With wars, devastation, and human suffering in Iran and Lebanon now filling the headlines, it’s easy to forget the horror of Israel’s genocidal attack on Gaza — and Palestinians in the West Bank — over the past two and a half years.

Still in my head is an award-winning feature-length film that played at Amherst Cinema a few months ago. “The Voice of Hind Rajab” is part documentary, mostly drama with actors.
In January 2024, Hind was a nearly six-year-old Gazan girl riding in a car with five other family members. Israeli forces fired on the car, killing all but her. She was wounded, but was able to call for help on the remaining cell phone. When an ambulance was finally permitted by Israeli authorities to rescue Hind, Israeli forces attacked the car again, killing the two Palestinian EMTs, and leaving Hind to die in the car.

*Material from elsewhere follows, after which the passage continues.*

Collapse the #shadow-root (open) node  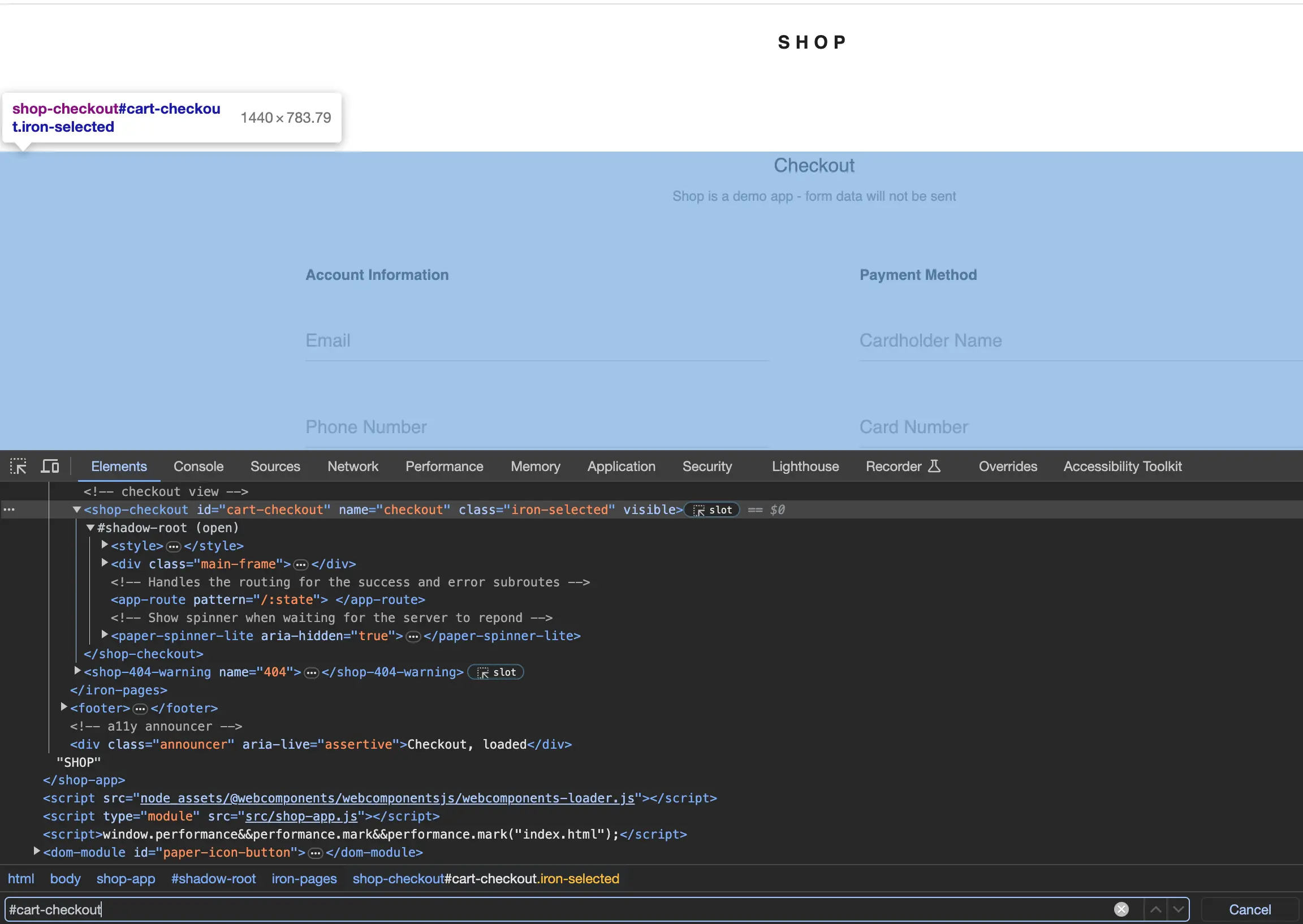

The whole film or just its trailer can be viewed online at the website “The Voice of Hind Rajab.” Her story is one among as many as 20,000 Gazan children killed by Israeli bombs and bullets so far. Far more have been wounded. Gaza has the horrifying distinction of having the highest rate per capita of child amputees in the world.

We cannot allow the Trump administration to keep supporting Israel’s genocidal and cruel policies with our weapons and financial support. We cannot let the so-called Board of Peace try to rebuild Gaza into a seaside playground for the rich, or build new illegal Israeli settlements. Not with nearly two million Gazans living in tents or even newly built housing that confines Palestinians to a small sliver of southern Gaza. Not over the bodies of so many Palestinians, like Hind. Not over their ancestral lands and culture of over 2,000 years.
I hope that if more people watch this film, they’ll be so moved that they’ll join me and call on Congress to stop funding genocide and support the Block U.S. Bombs to Israel bill (HR3565).